═════ Extracted data ═════
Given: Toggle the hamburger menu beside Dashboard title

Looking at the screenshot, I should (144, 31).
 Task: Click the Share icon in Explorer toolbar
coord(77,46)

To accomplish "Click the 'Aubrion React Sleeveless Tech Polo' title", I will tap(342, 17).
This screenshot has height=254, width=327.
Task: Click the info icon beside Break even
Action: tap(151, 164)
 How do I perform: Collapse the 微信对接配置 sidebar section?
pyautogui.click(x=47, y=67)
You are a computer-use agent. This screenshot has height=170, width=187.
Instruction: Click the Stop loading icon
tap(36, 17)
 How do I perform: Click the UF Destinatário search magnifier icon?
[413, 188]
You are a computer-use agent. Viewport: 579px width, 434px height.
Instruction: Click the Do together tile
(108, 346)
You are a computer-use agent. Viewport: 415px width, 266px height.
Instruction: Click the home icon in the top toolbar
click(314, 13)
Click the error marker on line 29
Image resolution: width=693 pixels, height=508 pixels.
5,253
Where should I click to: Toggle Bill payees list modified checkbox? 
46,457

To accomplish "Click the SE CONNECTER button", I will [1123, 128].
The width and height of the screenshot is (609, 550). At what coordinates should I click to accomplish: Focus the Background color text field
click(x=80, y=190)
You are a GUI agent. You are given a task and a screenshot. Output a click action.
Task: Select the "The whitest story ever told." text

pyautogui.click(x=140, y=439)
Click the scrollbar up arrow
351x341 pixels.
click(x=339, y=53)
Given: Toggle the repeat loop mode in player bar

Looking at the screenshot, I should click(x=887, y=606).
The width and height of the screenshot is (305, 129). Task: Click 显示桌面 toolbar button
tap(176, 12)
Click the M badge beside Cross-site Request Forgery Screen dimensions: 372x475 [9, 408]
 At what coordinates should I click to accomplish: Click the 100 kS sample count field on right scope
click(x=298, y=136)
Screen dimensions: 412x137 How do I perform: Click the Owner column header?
═════
What you should do
Repeat the listing word for word, starting with the line that contains "How do I perform: Collapse" and going on through the last line of the listing.

Solution to this problem
 How do I perform: Collapse the 微信对接配置 sidebar section?
pyautogui.click(x=47, y=67)
You are a computer-use agent. This screenshot has height=170, width=187.
Instruction: Click the Stop loading icon
tap(36, 17)
 How do I perform: Click the UF Destinatário search magnifier icon?
[413, 188]
You are a computer-use agent. Viewport: 579px width, 434px height.
Instruction: Click the Do together tile
(108, 346)
You are a computer-use agent. Viewport: 415px width, 266px height.
Instruction: Click the home icon in the top toolbar
click(314, 13)
Click the error marker on line 29
Image resolution: width=693 pixels, height=508 pixels.
5,253
Where should I click to: Toggle Bill payees list modified checkbox? 
46,457

To accomplish "Click the SE CONNECTER button", I will [1123, 128].
The width and height of the screenshot is (609, 550). At what coordinates should I click to accomplish: Focus the Background color text field
click(x=80, y=190)
You are a GUI agent. You are given a task and a screenshot. Output a click action.
Task: Select the "The whitest story ever told." text

pyautogui.click(x=140, y=439)
Click the scrollbar up arrow
351x341 pixels.
click(x=339, y=53)
Given: Toggle the repeat loop mode in player bar

Looking at the screenshot, I should click(x=887, y=606).
The width and height of the screenshot is (305, 129). Task: Click 显示桌面 toolbar button
tap(176, 12)
Click the M badge beside Cross-site Request Forgery Screen dimensions: 372x475 [9, 408]
 At what coordinates should I click to accomplish: Click the 100 kS sample count field on right scope
click(x=298, y=136)
Screen dimensions: 412x137 How do I perform: Click the Owner column header?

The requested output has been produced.